Page:
━━━

Yeah, that's what seems likely to be most useful about book covers for
'identification' too. NOT recognizing a book cover as matching an actual
physical book you've seen, but recognizing a book cover as matching the
search results you saw previously! This is potentially useful despite
the fact that book covers displayed might not match the physical book on
the library shelves, or the physical book that a user has seen
previously not from the library, etc.
Nice to hear some verification of this effect.
Jonathan
Jimmie Lundgren wrote:
> My academic library's public interface has begun displaying GOOGLEBOOKS
> bookcovers when they are available. At first I just thought the
> bookcover displays helped to make the catalog more attractive and added
> a little additional information about the resource. That made them seem
> worthwhile to me, even given the inconsistency in their availability and
> some occasional mismatches. However, last week a reference librarian
> told me she had just used the bookcover display to get back to a
> specific one of several similar sources she had used previously, and now
> I have a new appreciation for the potential of such images displayed in
> the catalog to add to, (although certainly not replace), our current
> ways to support the "identify" user task.

━━━

Information supplied:
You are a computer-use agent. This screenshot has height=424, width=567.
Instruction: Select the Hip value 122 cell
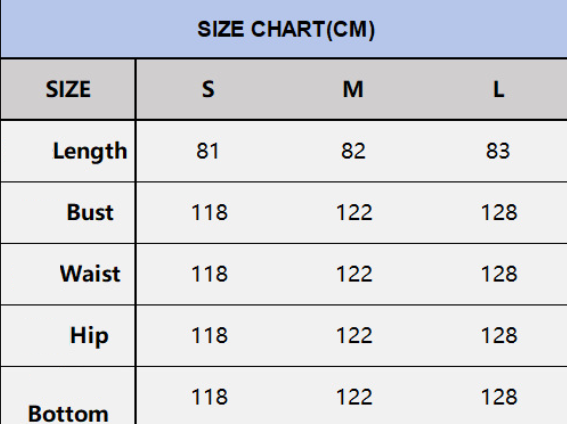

━━━

Exercise set:
• 1. Reproduce the message about book covers from "Yeah, that's what" up to and including "the library, etc.".
• 2. Proceed with the message about book covers, picking up after its last sentence.
The data comes from a separate source, unrelated to the message about book covers.

Results of the tasks:
• 1.
Yeah, that's what seems likely to be most useful about book covers for
'identification' too. NOT recognizing a book cover as matching an actual
physical book you've seen, but recognizing a book cover as matching the
search results you saw previously! This is potentially useful despite
the fact that book covers displayed might not match the physical book on
the library shelves, or the physical book that a user has seen
previously not from the library, etc.

• 2.
>
> While I offer this as anecdotal evidence, I think it will be great for
> research to be performed to uncover more about user behavior in relation
> to new catalog features such as these. Even though the rapidly
> developing improvements to OPAC interfaces constitute a moving target
> and will be difficult to study in reliable ways, such research is badly
> needed to direct the developments more effectively. Thanks,
> Jimmie
>
> -----Original Message-----
> From: Next generation catalogs for libraries
> [mailto:NGC4LIB_at_LISTSERV.ND.EDU] On Behalf Of Chris Thiessen
> Sent: Friday, June 27, 2008 5:00 PM
> To: NGC4LIB_at_LISTSERV.ND.EDU
> Subject: Re: [NGC4LIB] Zoomi and your library OPAC
>
> Hi, I'm the creator of Zoomii. A pair of helpful people referred me to
> this
> thread. It's been a very interesting discussion to read.
>
> I suppose my main response to Tim Spalding and others would be that
> covers
> *are* good for discovery, because they're designed to communicate
> something
> about the book, not just grab random attention. (like Audrey Laplante
> described for music) Their easy recognition, which Tim pointed out,
> also
> aids discovery, because when you see a book you recognize and love on
> the
> shelf, you tend to look at the ones around it to, which are most often
> similar in subject or author.
>
> Library patrons don't spend all their time searching at a terminal and
> then
> going to the specific books, or exploring the area near a found book, or
> browsing a favorite section, or just browsing randomly. In fact, I'd
> guess
> most patrons do all these things.
>
> That means they're voting with their feet. The books on shelves satisfy
> a
> need the conventional electronic catalogs do not, and vice versa.
>
> I don't think remote access changes that.
>
> (Not to say that something like Zoomii satisfies as much as a real
> bookshelf; it doesn't... yet. :)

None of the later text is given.